━━━ Available data
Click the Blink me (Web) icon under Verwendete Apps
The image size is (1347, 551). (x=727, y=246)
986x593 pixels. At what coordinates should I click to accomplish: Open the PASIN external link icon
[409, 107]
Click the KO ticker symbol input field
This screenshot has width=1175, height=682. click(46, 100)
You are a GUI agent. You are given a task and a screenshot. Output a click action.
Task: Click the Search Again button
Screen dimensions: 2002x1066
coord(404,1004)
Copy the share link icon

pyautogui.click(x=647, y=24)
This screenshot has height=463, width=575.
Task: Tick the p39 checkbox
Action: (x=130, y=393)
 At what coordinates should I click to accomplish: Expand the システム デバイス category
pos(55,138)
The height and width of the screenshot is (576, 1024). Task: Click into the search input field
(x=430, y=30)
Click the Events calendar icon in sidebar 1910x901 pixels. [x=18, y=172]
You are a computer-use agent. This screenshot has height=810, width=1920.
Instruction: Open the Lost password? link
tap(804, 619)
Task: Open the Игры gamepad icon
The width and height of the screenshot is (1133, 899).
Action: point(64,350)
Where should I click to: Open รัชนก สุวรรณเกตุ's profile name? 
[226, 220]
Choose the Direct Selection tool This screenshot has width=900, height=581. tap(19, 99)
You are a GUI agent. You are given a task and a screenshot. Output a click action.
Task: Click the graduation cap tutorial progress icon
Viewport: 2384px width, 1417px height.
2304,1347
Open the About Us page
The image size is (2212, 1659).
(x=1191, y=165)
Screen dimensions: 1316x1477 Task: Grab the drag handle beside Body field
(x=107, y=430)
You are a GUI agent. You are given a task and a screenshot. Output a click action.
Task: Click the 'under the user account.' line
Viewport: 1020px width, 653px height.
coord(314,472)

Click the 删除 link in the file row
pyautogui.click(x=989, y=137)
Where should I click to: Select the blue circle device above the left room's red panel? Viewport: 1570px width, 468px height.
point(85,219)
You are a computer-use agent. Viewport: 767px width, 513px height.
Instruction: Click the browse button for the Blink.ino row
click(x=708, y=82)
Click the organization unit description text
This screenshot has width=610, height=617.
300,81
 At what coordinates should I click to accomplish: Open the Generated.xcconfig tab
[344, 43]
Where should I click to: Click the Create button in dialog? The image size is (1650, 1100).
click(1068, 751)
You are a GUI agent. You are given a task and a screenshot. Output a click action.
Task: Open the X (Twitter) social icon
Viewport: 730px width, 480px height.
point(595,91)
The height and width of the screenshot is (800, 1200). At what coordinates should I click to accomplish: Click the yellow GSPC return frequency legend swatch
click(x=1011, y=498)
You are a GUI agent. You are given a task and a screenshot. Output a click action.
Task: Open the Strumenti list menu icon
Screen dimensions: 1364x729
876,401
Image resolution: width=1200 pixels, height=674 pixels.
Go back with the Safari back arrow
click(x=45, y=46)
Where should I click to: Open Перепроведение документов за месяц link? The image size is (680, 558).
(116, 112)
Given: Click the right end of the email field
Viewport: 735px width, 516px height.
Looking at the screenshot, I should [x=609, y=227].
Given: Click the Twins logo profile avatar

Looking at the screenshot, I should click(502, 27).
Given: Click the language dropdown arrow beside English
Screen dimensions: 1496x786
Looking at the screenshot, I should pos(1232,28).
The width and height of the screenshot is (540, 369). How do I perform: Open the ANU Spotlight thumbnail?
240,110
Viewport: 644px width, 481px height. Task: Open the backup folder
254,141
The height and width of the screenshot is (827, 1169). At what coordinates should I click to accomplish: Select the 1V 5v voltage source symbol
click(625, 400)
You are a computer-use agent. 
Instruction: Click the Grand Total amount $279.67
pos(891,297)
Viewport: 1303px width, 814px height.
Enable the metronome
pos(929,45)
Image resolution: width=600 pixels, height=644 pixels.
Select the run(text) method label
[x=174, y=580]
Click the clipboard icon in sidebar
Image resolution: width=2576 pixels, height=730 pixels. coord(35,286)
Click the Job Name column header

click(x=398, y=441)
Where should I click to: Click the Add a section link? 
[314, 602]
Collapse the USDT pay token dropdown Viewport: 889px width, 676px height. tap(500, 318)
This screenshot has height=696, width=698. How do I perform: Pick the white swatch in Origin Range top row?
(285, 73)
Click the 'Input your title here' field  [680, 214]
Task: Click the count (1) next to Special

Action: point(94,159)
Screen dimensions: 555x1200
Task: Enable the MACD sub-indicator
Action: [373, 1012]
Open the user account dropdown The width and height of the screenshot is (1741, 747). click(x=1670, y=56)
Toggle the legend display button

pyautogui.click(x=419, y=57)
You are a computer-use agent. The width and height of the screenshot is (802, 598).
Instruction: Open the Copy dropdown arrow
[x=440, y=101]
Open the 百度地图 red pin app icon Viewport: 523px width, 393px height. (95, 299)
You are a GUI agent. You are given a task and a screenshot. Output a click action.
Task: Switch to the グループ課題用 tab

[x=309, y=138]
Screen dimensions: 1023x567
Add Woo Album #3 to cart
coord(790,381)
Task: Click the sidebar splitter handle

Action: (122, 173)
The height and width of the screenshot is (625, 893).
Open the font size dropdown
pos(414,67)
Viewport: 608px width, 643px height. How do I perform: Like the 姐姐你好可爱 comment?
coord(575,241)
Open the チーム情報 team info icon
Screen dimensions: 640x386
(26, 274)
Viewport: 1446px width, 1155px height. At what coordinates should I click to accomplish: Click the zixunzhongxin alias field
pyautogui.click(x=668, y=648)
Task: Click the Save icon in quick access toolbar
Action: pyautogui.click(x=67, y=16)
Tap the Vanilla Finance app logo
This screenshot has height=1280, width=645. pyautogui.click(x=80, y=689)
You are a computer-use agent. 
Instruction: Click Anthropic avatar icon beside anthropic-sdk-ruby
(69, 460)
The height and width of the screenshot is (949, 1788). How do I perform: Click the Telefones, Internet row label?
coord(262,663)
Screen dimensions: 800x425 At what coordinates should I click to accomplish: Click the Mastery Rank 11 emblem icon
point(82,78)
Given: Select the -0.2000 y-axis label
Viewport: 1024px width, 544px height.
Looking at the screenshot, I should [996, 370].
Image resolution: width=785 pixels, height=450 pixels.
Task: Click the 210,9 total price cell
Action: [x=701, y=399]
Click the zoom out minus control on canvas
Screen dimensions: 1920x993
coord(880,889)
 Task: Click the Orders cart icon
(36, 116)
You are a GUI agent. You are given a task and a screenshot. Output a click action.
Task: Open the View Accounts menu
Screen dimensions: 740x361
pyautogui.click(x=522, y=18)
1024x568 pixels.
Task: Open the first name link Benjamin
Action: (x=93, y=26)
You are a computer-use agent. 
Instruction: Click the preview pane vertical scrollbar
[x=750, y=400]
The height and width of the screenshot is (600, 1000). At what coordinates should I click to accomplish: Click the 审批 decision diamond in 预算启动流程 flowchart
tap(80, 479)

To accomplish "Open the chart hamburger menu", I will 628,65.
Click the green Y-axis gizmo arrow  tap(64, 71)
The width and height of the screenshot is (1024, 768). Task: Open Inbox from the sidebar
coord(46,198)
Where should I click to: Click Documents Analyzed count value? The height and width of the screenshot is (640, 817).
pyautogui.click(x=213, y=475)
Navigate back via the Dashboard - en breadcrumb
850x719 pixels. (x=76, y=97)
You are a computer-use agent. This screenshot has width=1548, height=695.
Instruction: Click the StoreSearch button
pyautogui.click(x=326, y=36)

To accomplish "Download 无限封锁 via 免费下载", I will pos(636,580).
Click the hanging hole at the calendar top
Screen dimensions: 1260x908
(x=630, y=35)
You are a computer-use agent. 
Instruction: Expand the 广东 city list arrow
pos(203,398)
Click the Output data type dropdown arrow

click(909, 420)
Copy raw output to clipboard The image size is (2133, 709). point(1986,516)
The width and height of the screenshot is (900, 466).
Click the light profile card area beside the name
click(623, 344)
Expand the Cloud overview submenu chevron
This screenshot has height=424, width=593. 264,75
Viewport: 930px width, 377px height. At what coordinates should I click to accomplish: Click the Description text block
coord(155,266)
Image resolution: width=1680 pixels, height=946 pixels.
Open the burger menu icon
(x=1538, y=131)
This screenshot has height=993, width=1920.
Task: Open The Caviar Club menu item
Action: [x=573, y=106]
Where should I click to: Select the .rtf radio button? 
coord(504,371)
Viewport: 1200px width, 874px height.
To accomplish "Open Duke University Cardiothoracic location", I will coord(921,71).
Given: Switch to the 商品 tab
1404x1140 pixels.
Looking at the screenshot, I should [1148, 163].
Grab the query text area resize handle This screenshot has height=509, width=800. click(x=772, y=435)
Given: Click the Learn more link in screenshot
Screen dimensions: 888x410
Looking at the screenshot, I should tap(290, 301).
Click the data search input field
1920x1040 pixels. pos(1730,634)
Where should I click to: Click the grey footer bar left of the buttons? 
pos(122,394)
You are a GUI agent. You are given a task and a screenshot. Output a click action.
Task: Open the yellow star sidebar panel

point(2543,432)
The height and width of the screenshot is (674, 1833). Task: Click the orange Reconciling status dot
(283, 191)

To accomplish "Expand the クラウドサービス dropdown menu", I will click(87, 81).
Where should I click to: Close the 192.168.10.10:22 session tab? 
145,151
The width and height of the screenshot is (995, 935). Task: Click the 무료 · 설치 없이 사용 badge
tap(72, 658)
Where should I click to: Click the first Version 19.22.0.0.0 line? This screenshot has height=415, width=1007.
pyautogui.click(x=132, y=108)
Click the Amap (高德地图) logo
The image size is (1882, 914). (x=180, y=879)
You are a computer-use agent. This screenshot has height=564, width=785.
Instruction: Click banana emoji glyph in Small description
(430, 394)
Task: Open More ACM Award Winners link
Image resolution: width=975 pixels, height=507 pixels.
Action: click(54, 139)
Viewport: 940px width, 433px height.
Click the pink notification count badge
━━━━━━
Give again, exactly and with nothing added, the lines running from the one that contains "The height and width of the screenshot is (674, 1833)." to the last line of the material.

### [Written response]
The height and width of the screenshot is (674, 1833). Task: Click the orange Reconciling status dot
(283, 191)

To accomplish "Expand the クラウドサービス dropdown menu", I will click(87, 81).
Where should I click to: Close the 192.168.10.10:22 session tab? 
145,151
The width and height of the screenshot is (995, 935). Task: Click the 무료 · 설치 없이 사용 badge
tap(72, 658)
Where should I click to: Click the first Version 19.22.0.0.0 line? This screenshot has height=415, width=1007.
pyautogui.click(x=132, y=108)
Click the Amap (高德地图) logo
The image size is (1882, 914). (x=180, y=879)
You are a computer-use agent. This screenshot has height=564, width=785.
Instruction: Click banana emoji glyph in Small description
(430, 394)
Task: Open More ACM Award Winners link
Image resolution: width=975 pixels, height=507 pixels.
Action: click(54, 139)
Viewport: 940px width, 433px height.
Click the pink notification count badge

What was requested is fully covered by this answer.